First of all, there's the police investigation and Quy finds herself working on the inside of the college to help her policeman friend, Mike Parsons, with clearing up the numerous questions surrounding the death of the young student. One of them is what Philip was doing in the library, after dark, and how he obtained access to the vault-like room, but there's also the inexplicable pool of wet blood around the head of the stiffened body – as he was not a haemophiliac. Quy is the kept the busiest with sorting out the mess of Philip's college life. Philip was "a grammar-school boy," with poor parents, who was not very popular with his more well-to-do peers, such as his roommate, but lately, he had ready cash to spend. Who did he get the money? Why did his roommate, Jack Taversham, suddenly disappear? And how is all of this related to the drowning of a medic student in the fountain pool?
What impressed me the most about all of the plot-threads is not only how tightly they're interwoven with one another, but how they're depended upon one another to have played out in the way they did. It's like one, long row of falling domino stones that began in the late 1600s and if one thing had gone differently nobody would have died.
If the Wyndham Bequest had not such idiotic, strenuous conditions the subsequent tragedies would simply not have happened. If the Domestic Bursar of St. Agatha's College had assigned Philip and Jack to different rooms, the former probably would not have died on the cold floor of the library. If Philip had not planned an Easter holiday in Kashmir or forgot his appointment with Quy to get holiday inoculations he would certainly not have died (etc, etc, etc).
It's one of the best examples of the Merrivalean "blinkin' awful cussedness of things in general" at work, which is a lovely way to structure a plot, but it should be pointed out that the actual clues are rather thinly spread around – which might be a problem for an armchair detective. There is, however, an important clue hidden early on in the story that should tell you what Philip was doing in the library and how he got pass the locked door, but, as you probably guessed from this blog-post, that's only a minor part of the overall plot. So you have to keep that in mind when you pick up The Wyndham Case.

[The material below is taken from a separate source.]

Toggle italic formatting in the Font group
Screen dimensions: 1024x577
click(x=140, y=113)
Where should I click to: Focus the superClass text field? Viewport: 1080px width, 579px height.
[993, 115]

All in all, The Wyndham Case is a well-written mystery novel, like a modern Crime Queen, with a tricky plot structure that's as unusual as it satisfying, but not one that really lends itself to the reader who wants to play armchair detective. Once again, you have to keep that in mind. However, in spite of this minor reserve, The Wyndham Case is light-years ahead, in overall quality, of pretty much 99% of what has been published since the 1960s under the banner of crime-and detective fiction. I can specifically recommend the book to readers who love the Golden Age Crime Queens and their followers.
Finally, the next blog-post will probably be a review of a locked room novel, but I'm torn between two options. One of them is a writer from the seventies and eighties who penned three locked room mysteries and the other one is an obscure Dutch novel from the early 2000s with a very unusual impossible situation. Ah, luxury problems!